Virginia, 2004. Gore is entering his second term as president. Our narrator, Martin Neumann, recently divorced, is living at Halcyon, the estate of renowned lawyer and World War II hero Robert Ableson. When news breaks that scientists funded by the Gore administration have discovered a cure for death, it calls into question everything Martin thought he understood about life, not least his work as a historian. Who is Ableson, really, and why did he draw Martin into his orbit? Is this new science a miraculous good or an insidious evil?

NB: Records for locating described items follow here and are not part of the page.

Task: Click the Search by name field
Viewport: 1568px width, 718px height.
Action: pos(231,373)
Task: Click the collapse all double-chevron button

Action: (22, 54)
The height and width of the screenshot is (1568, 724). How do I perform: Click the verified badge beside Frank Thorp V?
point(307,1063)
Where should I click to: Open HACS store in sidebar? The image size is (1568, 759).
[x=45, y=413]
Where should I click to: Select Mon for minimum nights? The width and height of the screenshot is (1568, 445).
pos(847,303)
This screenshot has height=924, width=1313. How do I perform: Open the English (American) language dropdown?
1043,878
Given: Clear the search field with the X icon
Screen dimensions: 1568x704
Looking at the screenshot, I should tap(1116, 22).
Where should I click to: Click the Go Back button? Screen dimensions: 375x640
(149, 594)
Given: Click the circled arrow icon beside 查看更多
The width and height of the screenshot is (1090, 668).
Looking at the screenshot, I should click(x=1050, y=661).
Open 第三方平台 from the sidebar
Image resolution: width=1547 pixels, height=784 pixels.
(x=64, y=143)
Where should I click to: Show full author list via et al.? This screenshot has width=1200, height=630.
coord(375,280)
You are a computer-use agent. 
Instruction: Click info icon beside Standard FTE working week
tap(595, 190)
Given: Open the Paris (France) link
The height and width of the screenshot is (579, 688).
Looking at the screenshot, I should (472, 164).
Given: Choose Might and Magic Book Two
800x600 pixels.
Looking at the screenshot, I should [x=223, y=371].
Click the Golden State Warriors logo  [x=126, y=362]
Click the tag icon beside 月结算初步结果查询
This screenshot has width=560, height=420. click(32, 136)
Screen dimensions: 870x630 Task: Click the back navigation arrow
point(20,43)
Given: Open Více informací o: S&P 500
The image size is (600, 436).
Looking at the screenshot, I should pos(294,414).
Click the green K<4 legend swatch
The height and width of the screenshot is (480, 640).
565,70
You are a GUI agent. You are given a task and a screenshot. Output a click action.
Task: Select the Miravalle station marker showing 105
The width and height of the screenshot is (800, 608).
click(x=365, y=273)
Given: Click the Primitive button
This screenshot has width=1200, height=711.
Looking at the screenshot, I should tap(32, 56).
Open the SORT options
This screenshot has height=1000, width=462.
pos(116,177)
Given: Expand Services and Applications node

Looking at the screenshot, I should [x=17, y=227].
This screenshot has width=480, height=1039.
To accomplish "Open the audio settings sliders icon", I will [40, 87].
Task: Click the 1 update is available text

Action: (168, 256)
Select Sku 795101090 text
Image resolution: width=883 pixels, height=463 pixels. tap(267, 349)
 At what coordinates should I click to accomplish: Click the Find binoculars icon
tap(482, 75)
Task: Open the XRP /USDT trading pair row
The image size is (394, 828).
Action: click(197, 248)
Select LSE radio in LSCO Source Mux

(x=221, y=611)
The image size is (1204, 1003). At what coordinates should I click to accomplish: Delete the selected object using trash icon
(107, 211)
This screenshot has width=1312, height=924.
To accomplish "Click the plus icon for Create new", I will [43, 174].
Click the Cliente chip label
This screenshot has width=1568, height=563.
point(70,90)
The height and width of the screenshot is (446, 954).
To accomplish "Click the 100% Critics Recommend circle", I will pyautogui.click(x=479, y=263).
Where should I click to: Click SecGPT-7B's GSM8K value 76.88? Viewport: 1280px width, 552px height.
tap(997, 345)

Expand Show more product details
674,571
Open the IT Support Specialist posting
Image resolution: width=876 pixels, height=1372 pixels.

Stretching from pivotal elections to intimate family secrets, from the Battle of Saipan to the toppling of Confederate monuments, Halcyon is a profound and probing novel that grapples with what history means, who is affected by it, and how the complexities of our shared future rest on the dual foundations of remembering and forgetting.
Author
Elliot Ackerman
Elliot Ackerman is the author of the novels Sheepdogs, Halcyon, 2034 (coauthor), Red Dress in Black and White, Waiting for Eden, Dark at the Crossing, and Green on Blue, as well as the memoirs The Fifth Act: America’s End in Afghanistan and Places and Names: On War, Revolution, and Returning. His books have been nominated for the National Book Award, the Andrew Carnegie Medal in both fiction and nonfiction, and the Dayton Literary Peace Prize. He is a contributing writer at The Atlantic and a Marine veteran who served five tours of duty in Iraq and Afghanistan, where he received the Silver Star, the Bronze Star for Valor, and the Purple Heart. He divides his time between New York City and Washington, DC.